HarmonyOS鸿蒙Next中Arkweb的postMessage方法，发送给H5的data为什么origin字段是空的？

HarmonyOS鸿蒙Next中Arkweb的postMessage方法，发送给H5的data为什么origin字段是空的？ Arkweb的postMessage方法，发送给H5的data为什么origin字段是空的？

H5页面没有对于应用发送的端口做存储使用的处理，因为场景只需要应用向H5单方向发送消息，但是H5收到的数据中origin为空

ArkWeb虽然基于谷歌Chromium内核开发。但是把postMessage又包装了下，估计把origin处理了。好像只提供了这一个postMessage API，没有找到其他重载。 postMessage有三个参数，所以有三个可操作方式。目前看来只能在第一个name参数做文章了。

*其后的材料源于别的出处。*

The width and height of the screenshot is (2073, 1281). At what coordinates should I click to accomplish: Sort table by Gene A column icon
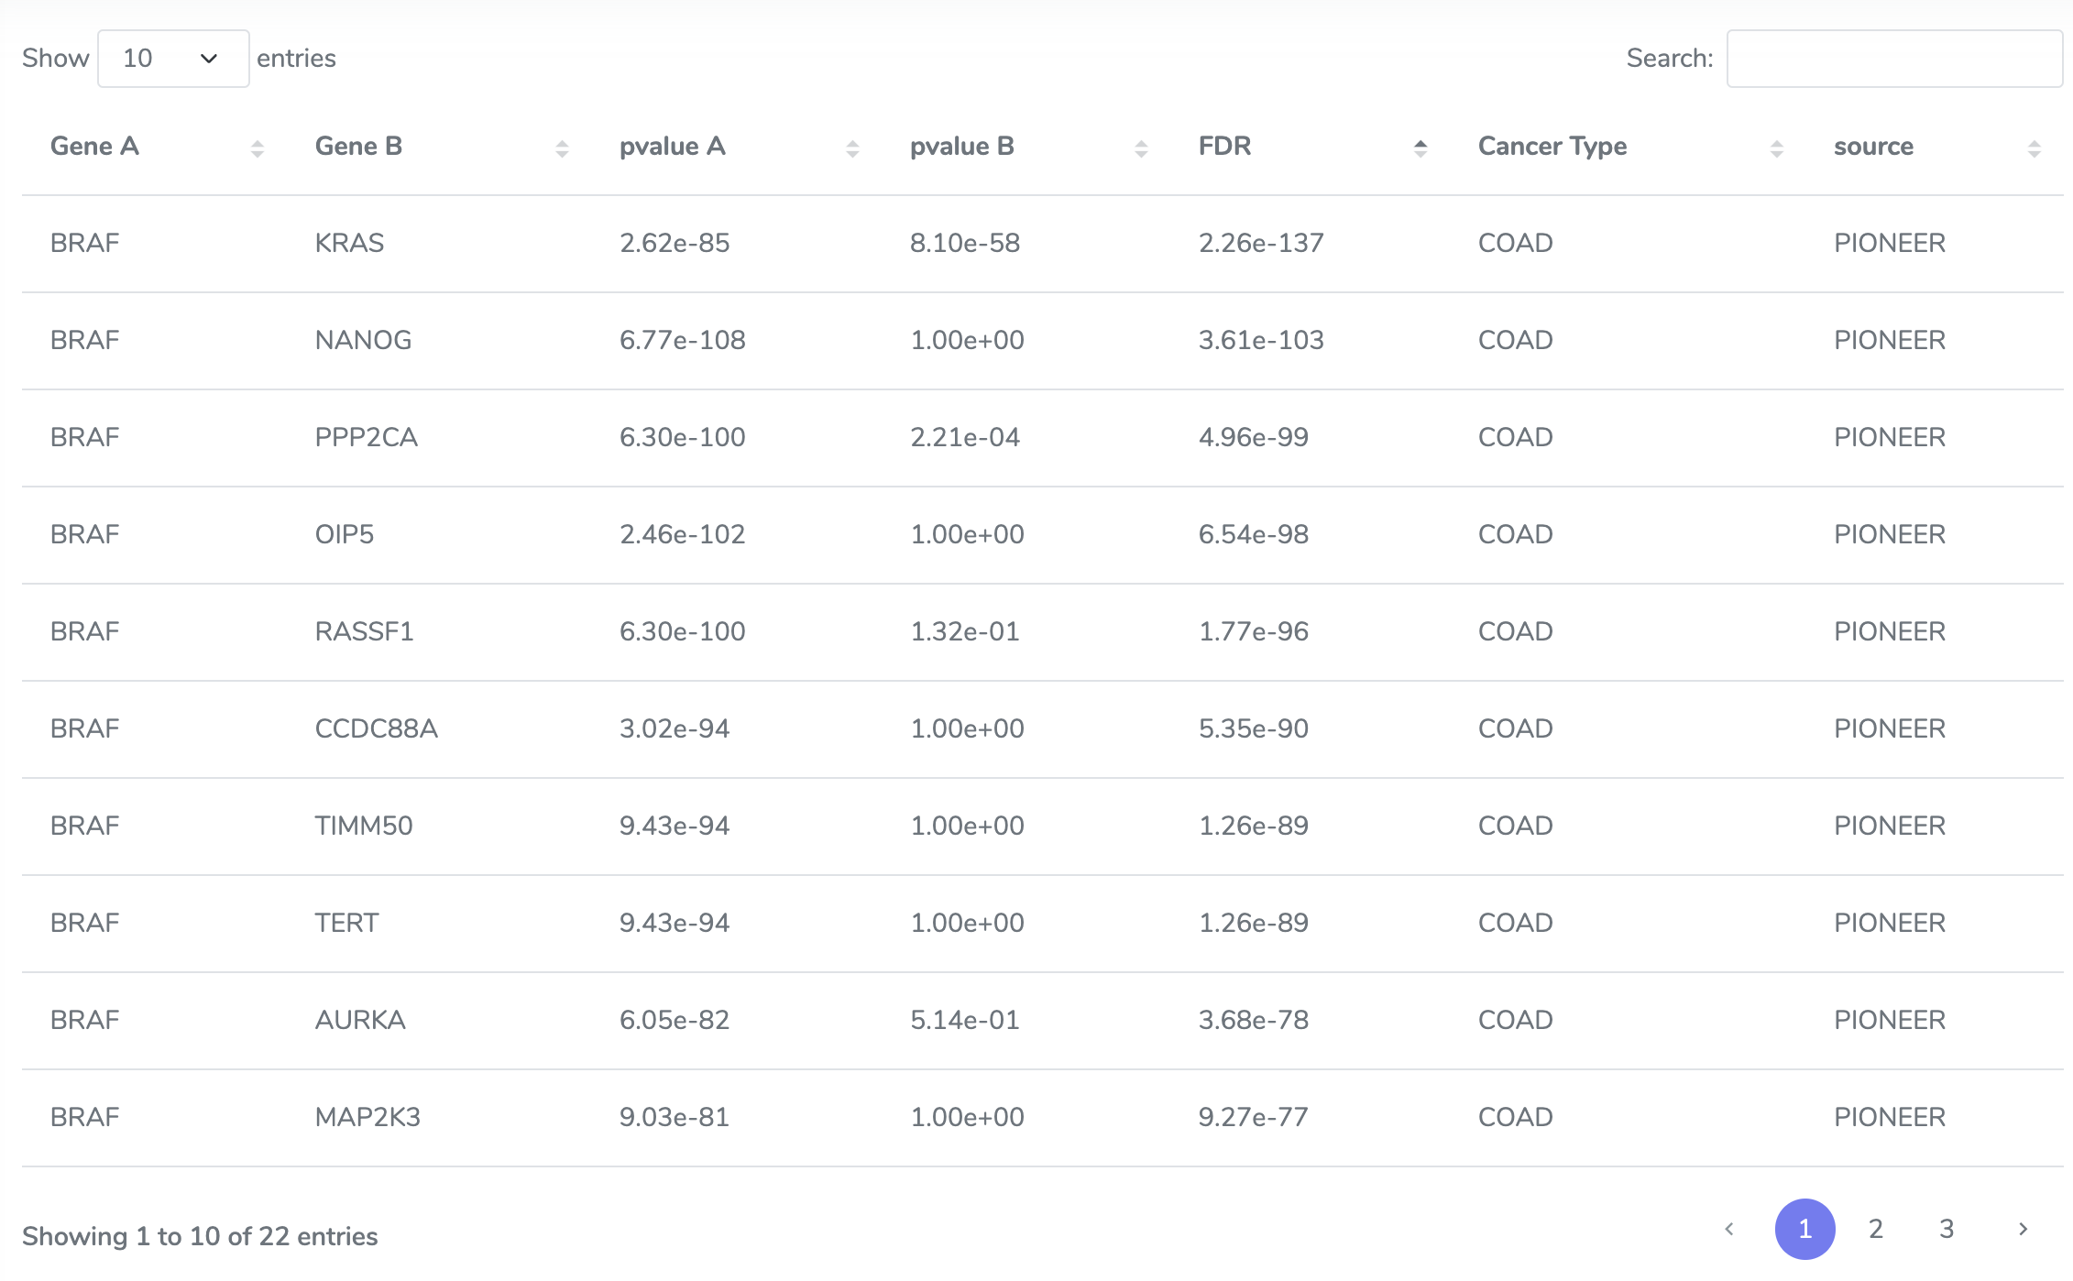(257, 148)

更多关于HarmonyOS鸿蒙Next中Arkweb的postMessage方法，发送给H5的data为什么origin字段是空的？的实战系列教程也可以访问 https://www.itying.com/category-93-b0.html

songsunli 2楼

Origin请求头指示了引发该请求的源（协议、主机名和端口号），是从网页A打开网页B时，网页B获取到的Origin就是网页A的信息，由于你是在原生页面调用Arkweb的postMessage方法，而原生页面并非网页，所以不存在Orgin，自然也获取不到。

nodeper 3楼

ArkWeb中通过 file:// 协议加载本地HTML时，浏览器安全策略会将 event.origin 固定设为字符串 “null” （非空值），这是W3C规范要求，防止本地文件访问时泄露敏感信息。H5接收到的 postMessage 事件中 origin 显示为 “null” 属正常行为，并非字段为空。若需明确来源，应改用HTTP(S)协议部署页面，或在H5端主动校验 event.origin === “null” 后处理逻辑。

htzhanglong 4楼

官方示例（包括端口通信示例）里，H5 侧也没有依赖 event.origin，只依赖 data 和 ports的。业务上你忽略 origin 即可。就算你非要传信息的话也可以直接在data里面加啊

this.controller.postMessage(
  JSON.stringify({ source: 'my_app', payload: 'your_data' }),
  '*'
);

caililin 5楼

这个其实是 ArkWeb 当前实现机制导致的，不一定是你代码有问题。

你这里：

postMessage(data)

发送给 H5 后，

H5 收到的：

event.origin

为空，

一般是因为：

ArkWeb 的 postMessage 并不是标准浏览器 Window.postMessage 的完整实现。

它更偏向：

“ArkWeb ↔ H5 通信桥”

而不是严格 Web 标准的跨域消息机制。

⸻

正常浏览器里：

window.postMessage(data, origin)

origin 会自动带：

https://xxx.com

因为消息来源是浏览器页面。

但 ArkWeb 里：

应用侧并没有真正的“网页 origin”。

所以：

event.origin === ""

或者：

null

属于常见情况。

⸻

尤其你这个场景：

“应用 → H5 单向通信”

没有建立 MessagePort 通道，

只是简单 postMessage，

很多情况下：

source
ports
origin

都不会完整。

⸻

这也是为什么官方很多 ArkWeb 示例里：

实际上都不依赖：

event.origin

而是：

直接判断 message 内容。

例如：

window.addEventListener('message', (event) => {
  console.log(event.data)
})

而不是：

event.origin

⸻

所以你现在这个现象：

“H5 收到 data，但 origin 为空”

大概率属于 ArkWeb 当前行为，不算异常。

⸻

如果业务上确实需要“来源校验”，建议：

应用侧自己带来源字段。

例如：

ArkTS：

controller.postMessage({
  from: 'harmony_app',
  type: 'login',
  data: xxx
})

H5：

window.addEventListener('message', (event) => {
  if (event.data.from === 'harmony_app') {
    <em>// 可信消息</em>
  }
})

不要依赖：

event.origin

去做鉴权。

⸻

另外还有一个点：

如果 H5 是：

file://

或者本地资源页，

origin 本身也可能为空。

只有：

https://
http://

页面，

标准浏览器里才会有明确 origin。

⸻

一句话总结：

ArkWeb 的 postMessage 不是完整浏览器 postMessage 实现，origin 为空属于常见情况。HarmonyOS 场景里建议业务自己在 data 中携带来源标识，不要依赖 event.origin。

zlyuanteng 6楼

这个现象更像是 WebMessagePort 通道的语义差异，不建议把 H5 侧收到的 event.origin 当作这类消息的可信来源判断。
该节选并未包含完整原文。